Saved data entries:
· · · · ·

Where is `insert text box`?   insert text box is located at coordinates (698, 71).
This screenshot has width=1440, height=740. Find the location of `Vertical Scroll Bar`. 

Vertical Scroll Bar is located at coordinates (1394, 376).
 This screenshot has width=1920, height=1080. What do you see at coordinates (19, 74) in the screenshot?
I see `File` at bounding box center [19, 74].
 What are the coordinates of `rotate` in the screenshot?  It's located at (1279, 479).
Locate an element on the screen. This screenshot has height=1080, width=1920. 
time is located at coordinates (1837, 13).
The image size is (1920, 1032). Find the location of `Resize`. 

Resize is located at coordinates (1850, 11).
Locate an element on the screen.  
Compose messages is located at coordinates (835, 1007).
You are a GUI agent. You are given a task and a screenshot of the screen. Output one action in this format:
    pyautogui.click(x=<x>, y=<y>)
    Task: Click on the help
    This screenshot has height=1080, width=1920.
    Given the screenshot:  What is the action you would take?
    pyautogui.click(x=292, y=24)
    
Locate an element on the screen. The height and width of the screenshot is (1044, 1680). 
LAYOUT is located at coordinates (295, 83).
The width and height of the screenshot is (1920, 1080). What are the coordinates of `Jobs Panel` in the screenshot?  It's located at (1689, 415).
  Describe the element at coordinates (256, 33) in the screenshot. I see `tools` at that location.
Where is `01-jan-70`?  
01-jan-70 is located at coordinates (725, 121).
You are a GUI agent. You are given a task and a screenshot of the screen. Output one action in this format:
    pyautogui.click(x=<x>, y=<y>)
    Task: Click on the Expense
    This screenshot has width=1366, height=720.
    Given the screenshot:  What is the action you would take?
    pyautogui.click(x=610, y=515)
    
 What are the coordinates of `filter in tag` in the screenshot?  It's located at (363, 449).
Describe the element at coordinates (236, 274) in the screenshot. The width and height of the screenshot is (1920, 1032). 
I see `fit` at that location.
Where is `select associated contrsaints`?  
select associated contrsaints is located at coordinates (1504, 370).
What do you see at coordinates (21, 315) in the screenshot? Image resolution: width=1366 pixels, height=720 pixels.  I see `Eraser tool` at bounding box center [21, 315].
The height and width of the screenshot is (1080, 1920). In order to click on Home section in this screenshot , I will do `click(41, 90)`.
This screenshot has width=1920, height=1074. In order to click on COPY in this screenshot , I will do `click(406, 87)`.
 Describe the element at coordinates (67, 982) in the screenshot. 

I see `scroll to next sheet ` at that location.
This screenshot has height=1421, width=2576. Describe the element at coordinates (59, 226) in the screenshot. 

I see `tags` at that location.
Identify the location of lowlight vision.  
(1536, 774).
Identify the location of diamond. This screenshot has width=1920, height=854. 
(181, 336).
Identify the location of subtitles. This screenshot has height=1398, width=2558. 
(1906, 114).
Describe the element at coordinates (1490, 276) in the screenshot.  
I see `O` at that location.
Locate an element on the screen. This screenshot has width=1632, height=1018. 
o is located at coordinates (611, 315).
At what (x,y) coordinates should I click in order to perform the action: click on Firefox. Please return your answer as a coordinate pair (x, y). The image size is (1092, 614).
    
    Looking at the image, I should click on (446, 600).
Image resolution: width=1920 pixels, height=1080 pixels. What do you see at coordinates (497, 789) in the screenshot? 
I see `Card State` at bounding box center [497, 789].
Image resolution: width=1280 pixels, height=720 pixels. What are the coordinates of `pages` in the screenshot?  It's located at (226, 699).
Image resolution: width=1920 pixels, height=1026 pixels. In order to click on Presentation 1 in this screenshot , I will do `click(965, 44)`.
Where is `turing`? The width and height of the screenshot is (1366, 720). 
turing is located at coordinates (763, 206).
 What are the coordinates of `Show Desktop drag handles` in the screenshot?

· · · · ·

Aim of the task: Swap "Jobs Panel" for "Print Queue" in the items starting at the line with "The width and height of the screenshot is (1920, 1080)." and ending at the line with "Describe the element at coordinates (256, 33)", and give those lines again with nothing else changed.

Output for this task:
The width and height of the screenshot is (1920, 1080). What are the coordinates of `Print Queue` in the screenshot?  It's located at (1689, 415).
  Describe the element at coordinates (256, 33) in the screenshot. I see `tools` at that location.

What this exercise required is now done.